___ Document

What is Virtual Storage Access Method (VSAM)?

Introduction to VSAM

VSAM is an IBM data access method that enables you to organize and access records in a disk data set. VSAM is available under the z/OS operating environment. There are three types of data set organization:
  • Entry-Sequenced Data Set (ESDS)
  • Key-Sequenced Data Set (KSDS)
  • Relative-Record Data Set (RRDS)
VSAM has three types of access to records in VSAM data sets:
  • sequential
  • direct
  • skip sequential
In addition, VSAM provides the following access and retrieval options:
  • two direct access modes (addressed or keyed)
  • two access entities (logical records and control intervals)
  • two access directions (forward and backward)
  • retrieval options (such as generic key and key greater-than-or-equal)
SAS supports all of these VSAM features, although not necessarily in all possible combinations. By specifying options in the INFILE statement in your SAS program, you can read, update, create, and erase records from VSAM data sets. See Supported VSAM Operations and Access Types for a summary of the operations that SAS supports.

Access Methods

Access methods are software routines that control the data transfer between primary storage (main memory) and secondary storage devices. Secondary, or auxiliary, storage is independent of the computer's memory (for example, storage on tape or disk). VSAM is designed specifically for use with disks. Because VSAM data set structure permits the use of both direct and sequential access types, you can select either the type or the combination of access types that best suits your specific application requirements.
Direct access means that you have the ability to read any data record in a data set directly, without reading preceding records in the data set. For more information, see Direct Access. (The terms direct and random are sometimes used interchangeably when referring to data organization, access methods, and storage devices. SAS documentation uses the term direct, but you might find that random is used in other literature.)
Sequential access means that you retrieve a series of records in sequence. Sequence has a different meaning for each of the three VSAM data set organizations. For more information, see Sequential Access.
Skip sequential access means that you use a combination of both direct and sequential access. For more information, see Skip Sequential Access.

Access Methods and File Organization

Data stored on IBM disks can be organized in a number of ways, which are referred to as data set types. IBM software supports the following data set types:
  • Physical Sequential (PS)
  • Partitioned Organization (PO)
  • Indexed Sequential (IS)
  • Direct Access (DA)
  • Virtual Storage Access Method (VSAM)
VSAM data sets can be one of the following:
  • Entry-Sequenced Data Set (ESDS)
  • Key-Sequenced Data Set (KSDS)
  • Relative-Record Data Set (RRDS)
In each data set type except VSAM, the records are organized in a unique way, depending on their purpose. Each type of data set organization has one or more special access methods. (For example, a data set that uses DA organization is characterized by a predictable relationship between the key of a record and the address of that record on a DASD device.) The programmer establishes this relationship and must supply most of the logic required to locate the individual records.

______

Problem description
Copy the VSAM page word for word, beginning at the words "Direct access means" and stopping after "see Sequential Access.".

___ Dataset extract

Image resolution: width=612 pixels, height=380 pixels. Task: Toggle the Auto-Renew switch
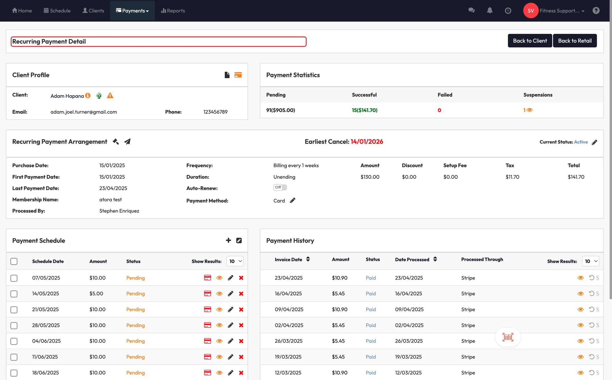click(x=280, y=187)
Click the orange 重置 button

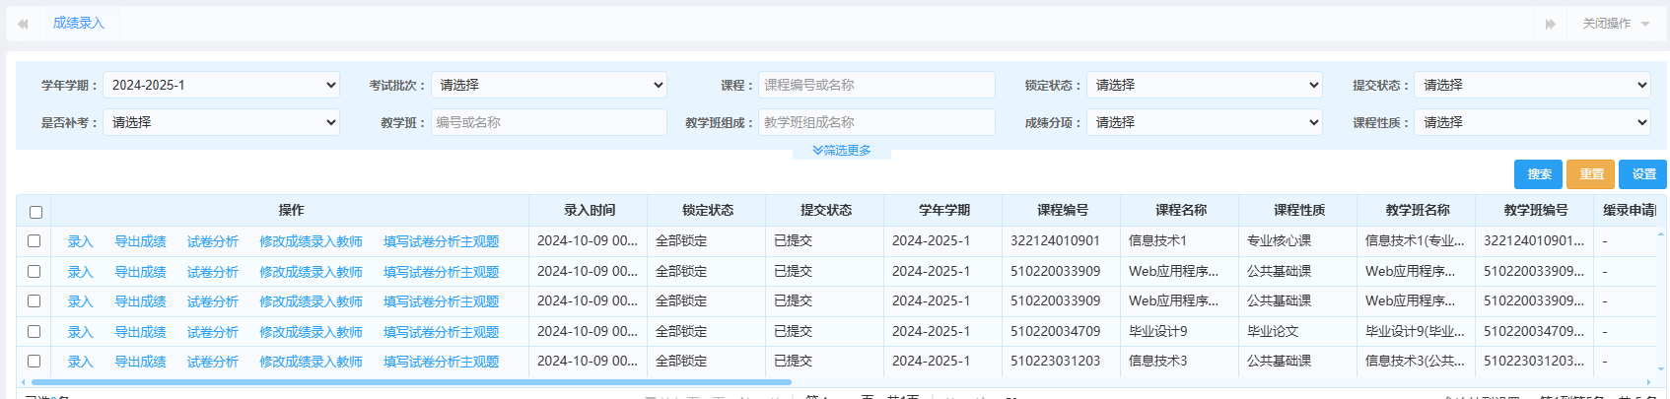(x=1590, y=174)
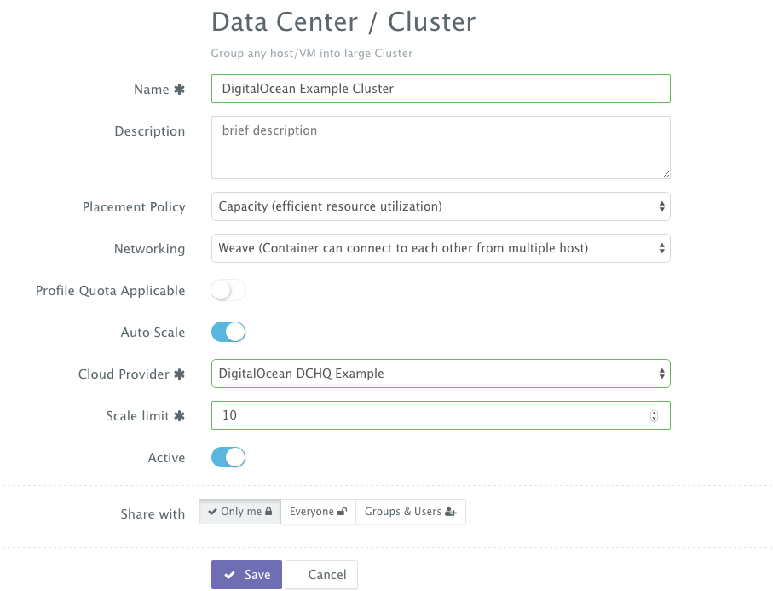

______

Written solution
Direct access means that you have the ability to read any data record in a data set directly, without reading preceding records in the data set. For more information, see Direct Access. (The terms direct and random are sometimes used interchangeably when referring to data organization, access methods, and storage devices. SAS documentation uses the term direct, but you might find that random is used in other literature.)
Sequential access means that you retrieve a series of records in sequence. Sequence has a different meaning for each of the three VSAM data set organizations. For more information, see Sequential Access.